7: The Devil's Backbone


People often remember childhood as the best day's of their lives. It was all just running around carefree and playing. Every day was adventure, and the worst conceivable atrocity was sitting in school on a nice day. Whatever problems you had seemed trivial looking back through an adult's eyes. In the Devil's Backbone, Guillermo Del Toro tries to remind us all just what it feels like to be a child.

The film takes place near the end of the Spanish Civil War, in an orphanage for the children of dead soldiers. In the center of the orphanage is a bomb that had failed to go off. Carlos (Fernando Tielve) is left there by his mentor (for his own safety, but from a child's perspective it feels like being abandoned). The other kid's start picking on him, and every night he sees the ghost of a dead boy trying to scare him off. None of the adult's will believe him, and none of the children like him enough to care one way or the other.

The Devil's Backbone focuses on one aspect of childhood that is rarely shown in film: powerlessness. These kid's are pushed and pulled by adult politics they have no influence over. They barely understand what is going on. There is nothing they can do to prevent what is happening. And it's not just the children that are powerless. The adult's of the orphanage are on the losing side of the war. If they were discovered, they and the children they are responsible for would be shot as traitors. They are pushed and pulled by national politics that they have no influence over. The world of The Devil's Backbone is one of helplessness and dread.

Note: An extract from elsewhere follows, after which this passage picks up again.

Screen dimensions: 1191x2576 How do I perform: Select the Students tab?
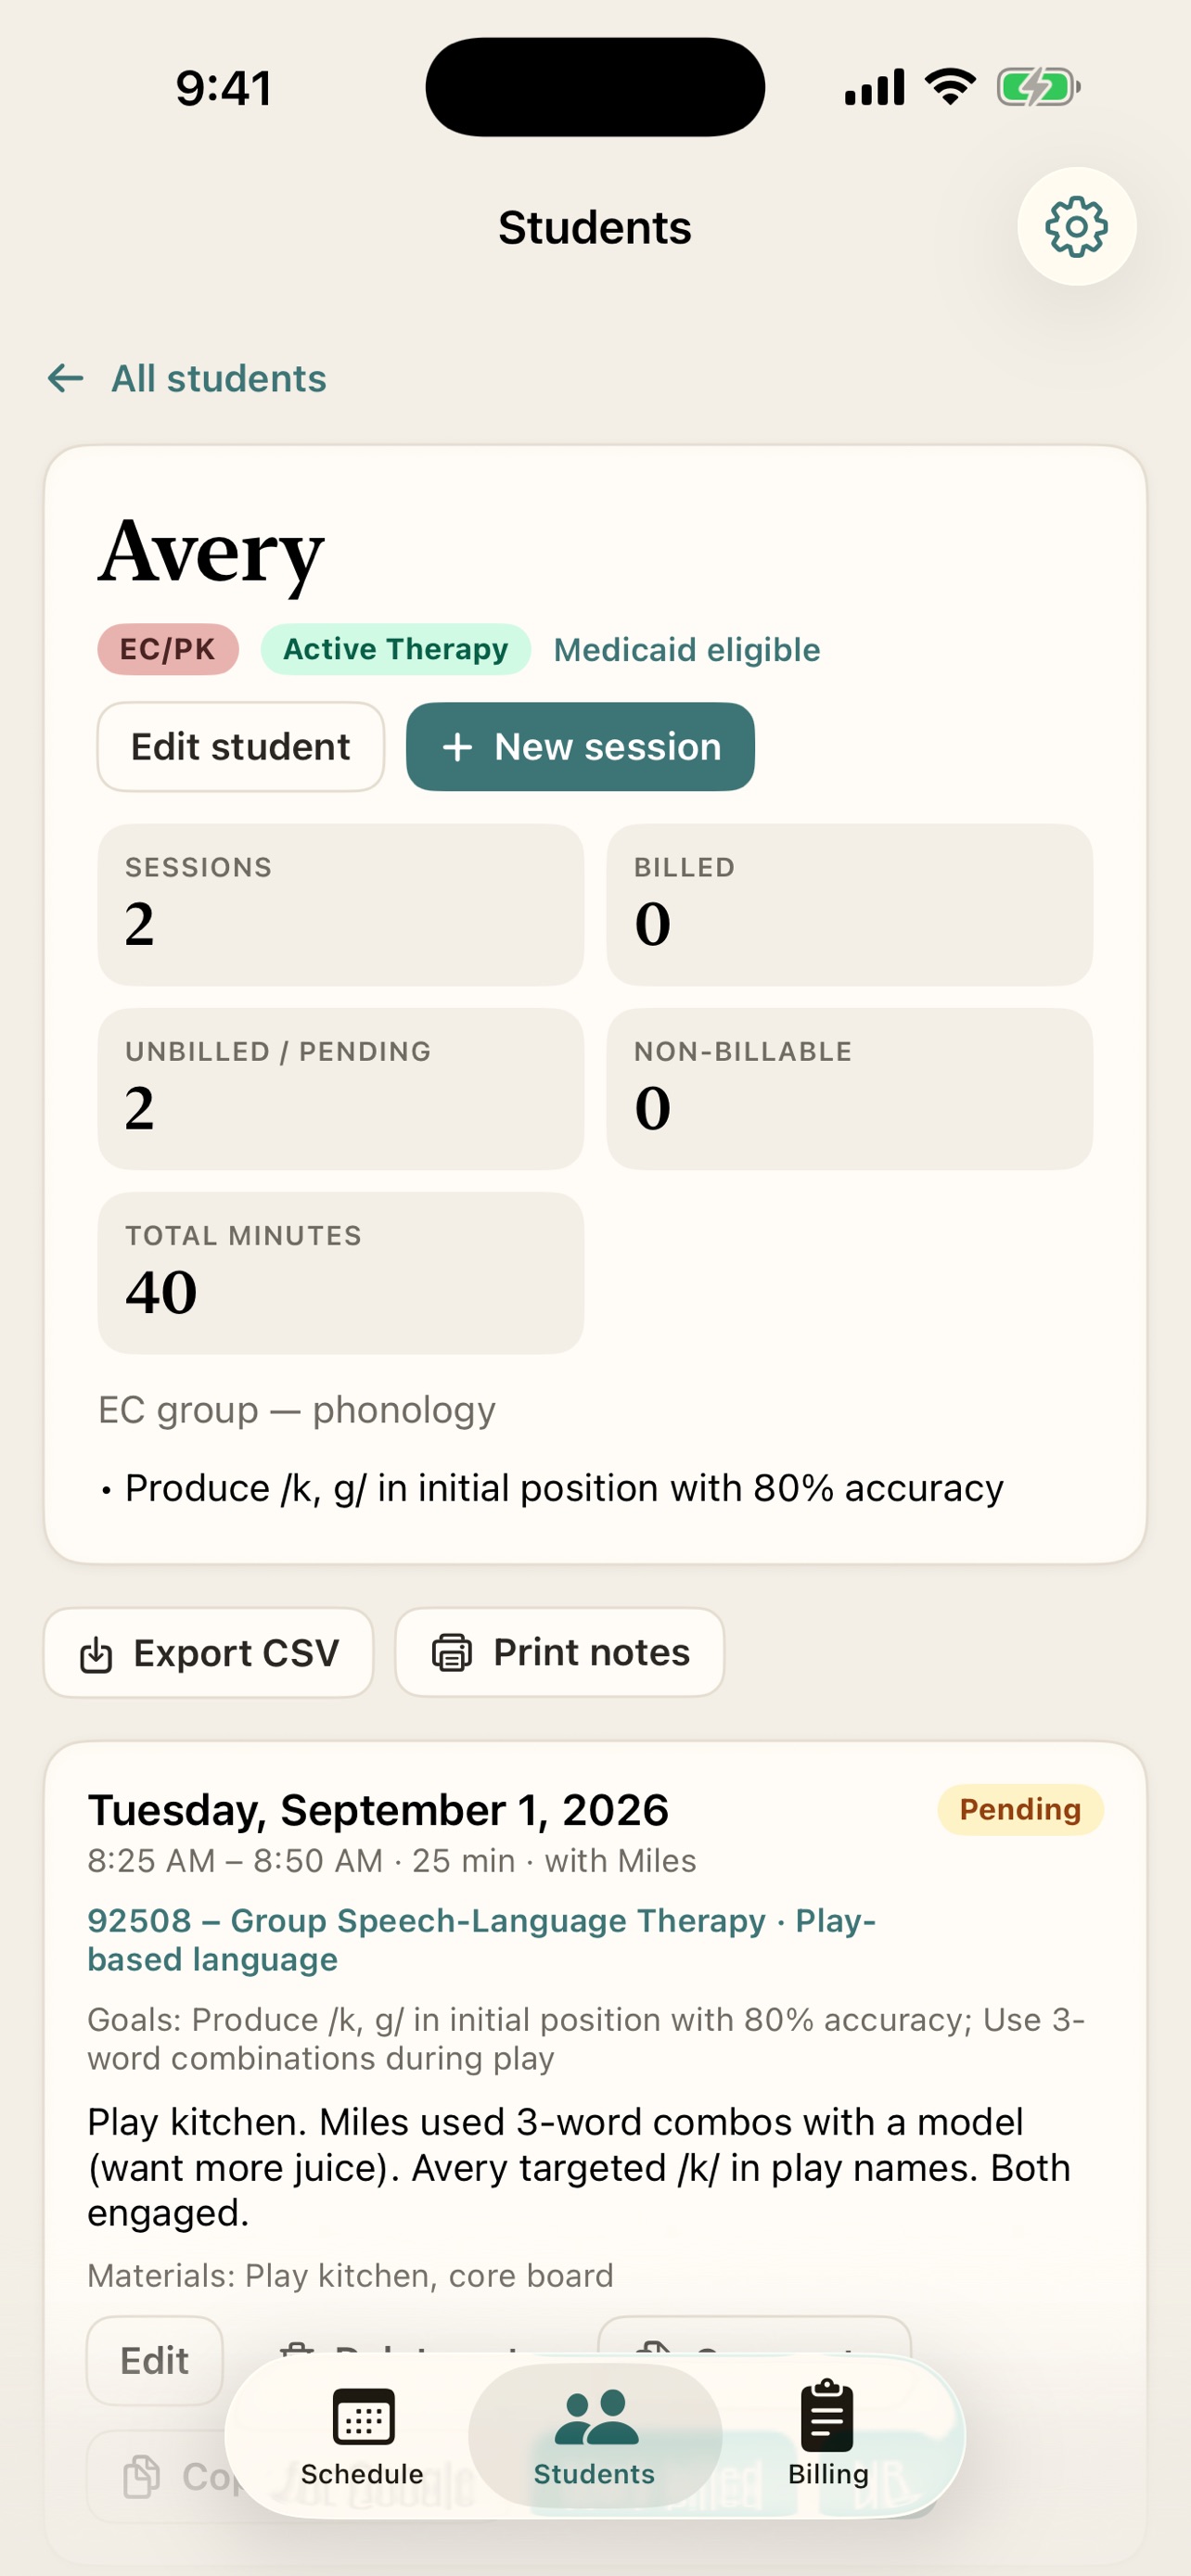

The film never shies away from the wrongness of its premise. Children die. The first shot of the film is the death of a child and the hiding of his body. When he comes back as a ghost, the makeup effects only serve to make him appear more childlike. They act like kid's act and talk like kid's talk. The film's ending evokes William Golding's Lord of the Flies, with the children's innocence lost.

The thing that really makes the film work is how good the adult character's are. Dr Casares. (Federico Luppi) is a simple man of science who doesn't believe in any of that superstitious nonsense. He is fiercely dedicated to the children and his wife. He is the clever and inspiring and protective, the perfect father figure for all of these children. Then there's Jacinto (Eduardo Noriega), who isn't so perfect. In fact, he is absolute scum. He might be the antagonist who has angered me personally on this list. He is a man who never grew out of bullying to get his way, stuck raising orphans for a lost cause. He becomes increasingly deranged and desperate as the film goes on. Just when you think he is as bad as he could possibly be, he becomes much worse.

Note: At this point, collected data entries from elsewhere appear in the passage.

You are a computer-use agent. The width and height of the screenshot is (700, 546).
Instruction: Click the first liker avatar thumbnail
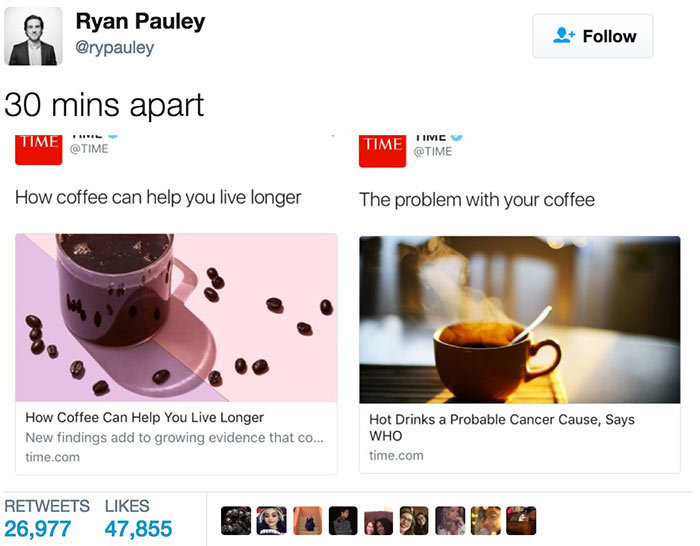coord(236,521)
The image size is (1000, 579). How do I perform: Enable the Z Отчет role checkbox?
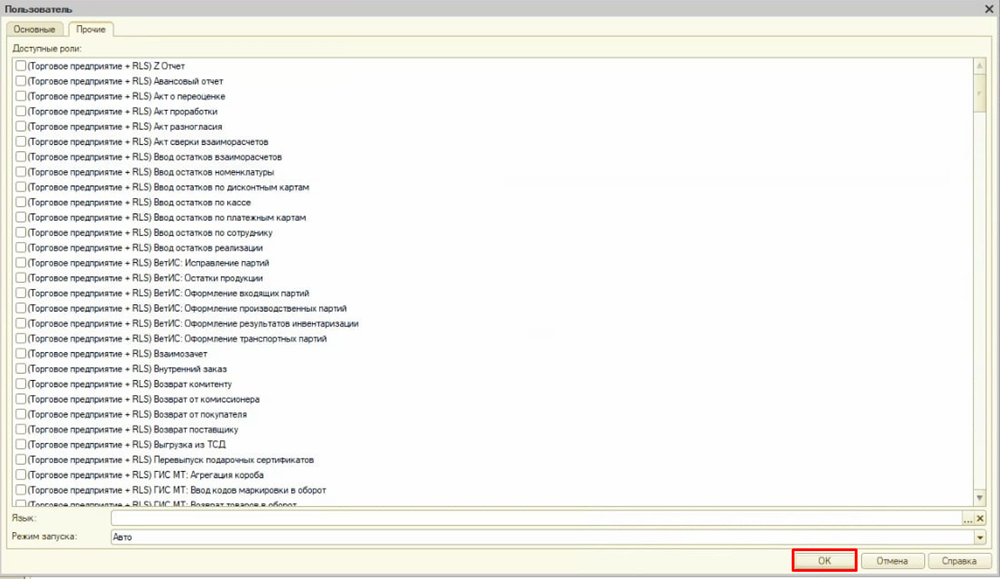pyautogui.click(x=21, y=66)
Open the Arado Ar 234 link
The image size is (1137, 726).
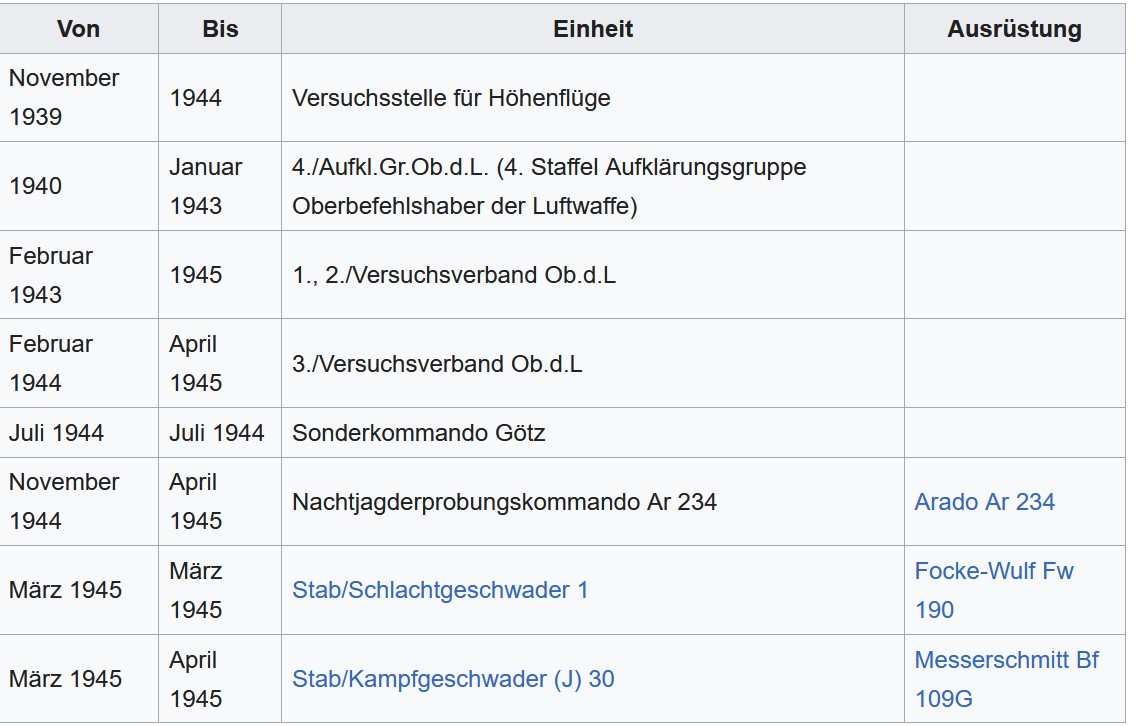[984, 502]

Guillermo Del Toro is a complicated, almost paradoxical director, and this film is the perfect example of that. A bleak story told stylishly. The film at times is genuinely beautiful, which makes the rest of it even more disturbing by contrast. He makes you care about the people, but then does horrible thing's to them. His horror film's feel more like Greek tragedies than the exciting, frenetic slashers you so often see from other filmmakers. That's what makes them so compelling.